Around the world today the literati celebrate Bloomsday by drinking deep of James Joyce’s intoxicating prose. And beer. Lots of literary beer. I remember this day every year because James Joyce taught me to love big data.
Bloomsday commemorates Joyce’s life and his masterwork Ulysses, a massive creation that captures the universal in the specifics of one day: June 16, 1904. We follow the misadventures of Milo Bloom in a decidedly unheroic odyssey that reveals the frailties of language, the desperation of love, the doggedness of uncertainty, and the sobering realization that you have to go through all this sound and fury no matter how smart you think you are. In Ulysses, Joyce single-handedly invents post-modernism. Take that, Internet.

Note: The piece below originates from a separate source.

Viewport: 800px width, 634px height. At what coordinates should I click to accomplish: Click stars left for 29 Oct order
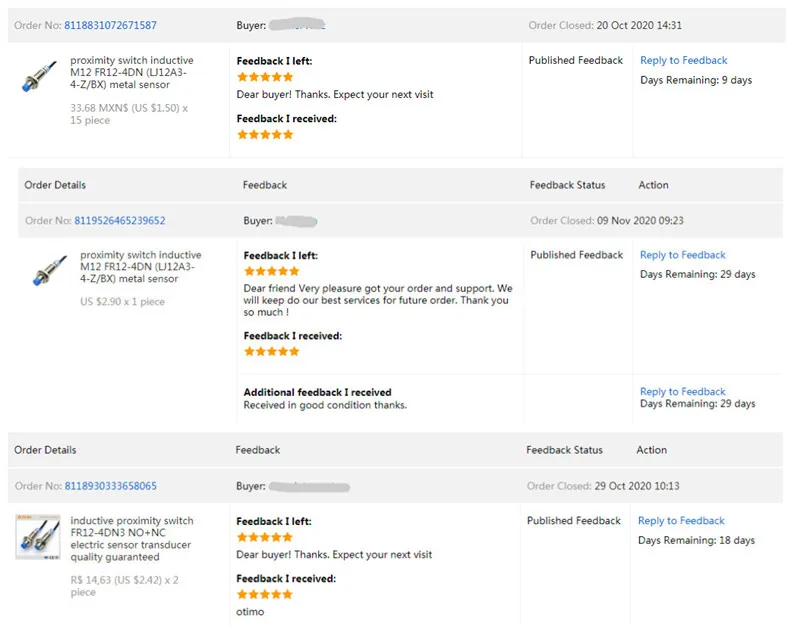[x=265, y=537]
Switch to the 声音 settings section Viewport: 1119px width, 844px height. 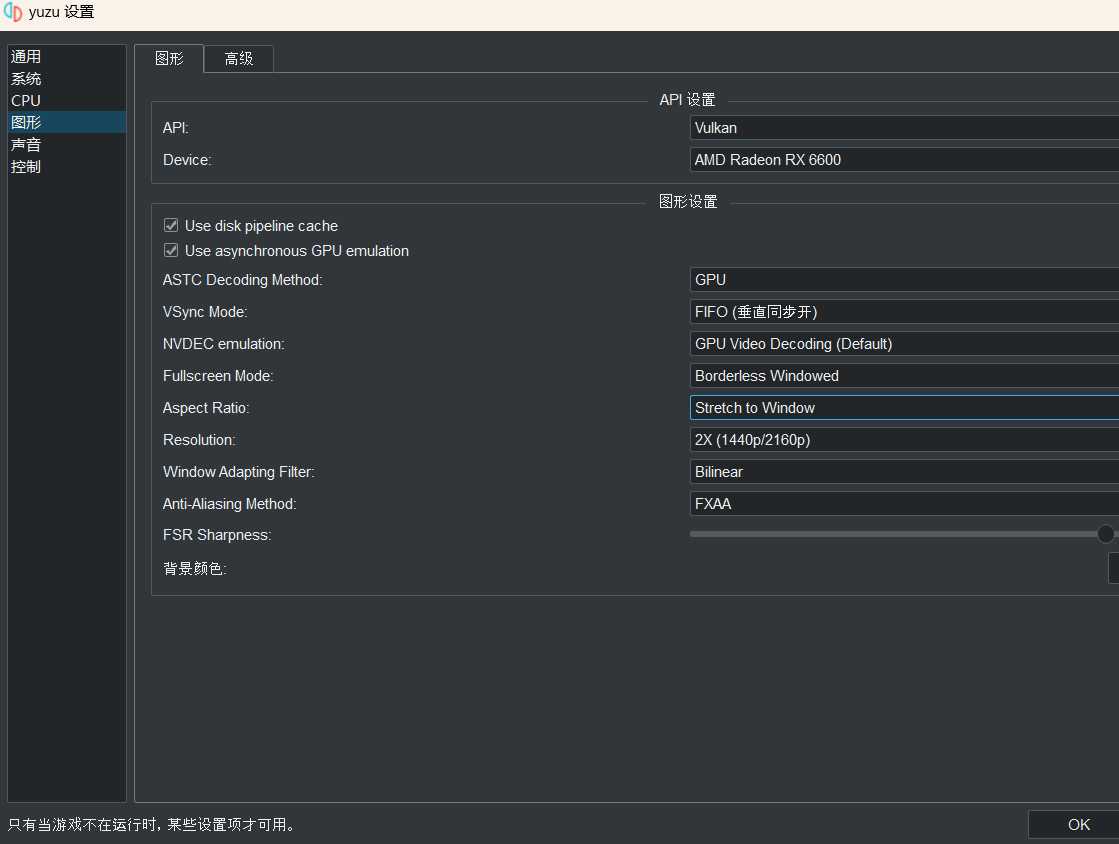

But the most remarkable thing about the book is the way it combines rigorous schema with riotous mess. This is the very heart of big data.
For each of the 18 chapters, Joyce assigned a title drawn from Homer’s Odyssey (like Calypso), a scene (The House), a time, an organ of the body, an art (economics), a color, a symbol (nymph), and a technique (narrative). Then, in each chapter he follows a relatively simple plot while free-associating across the history of the world.
For example, in chapter three, Proteus, Stephen Dedalus, the main character until we meet Bloom, walks along the seashore on his way to teach a history class at the job he loathes. So, he daydreams.
He sees two midwives walking, one carrying a bag. He imagines there’s afterbirth in the bag which makes him think of umbilical cords which makes him think of a cable stretching back through all generations which makes him think of making a telephone call to Adam and Eve, using his nickname, Kinch.
The cords of all link back, strandentwining cable of all flesh… Hello. Kinch here. Put me on to Edenville. Aleph, alpha: nought, nought, one.”
Stephen is playing fast and loose with what’s connected to what in what context. He draws out the attributes and values of the things he sees, finding links in his over-educated mind to other things that possess those same attribute-value pairs or something equivalent. But with each link comes a new surrounding context. Stephen flashes from one otherwise isolated idea to another through unexpected connections.
This is a lot like memory, a lot like the Internet, and a lot like what happens when you pour a bunch of disparate data into Hadoop and start crunching through correlations.
And this is what I see in big data: a riot of observations that can be linked in new ways to show us connections we couldn’t see before. Some will be priceless, some worthless, some spurious and misleading. But the effort required to figure out which is which is worth it. Because we’re going to have to go through all this sound and fury anyway. Might as well try to understand it better.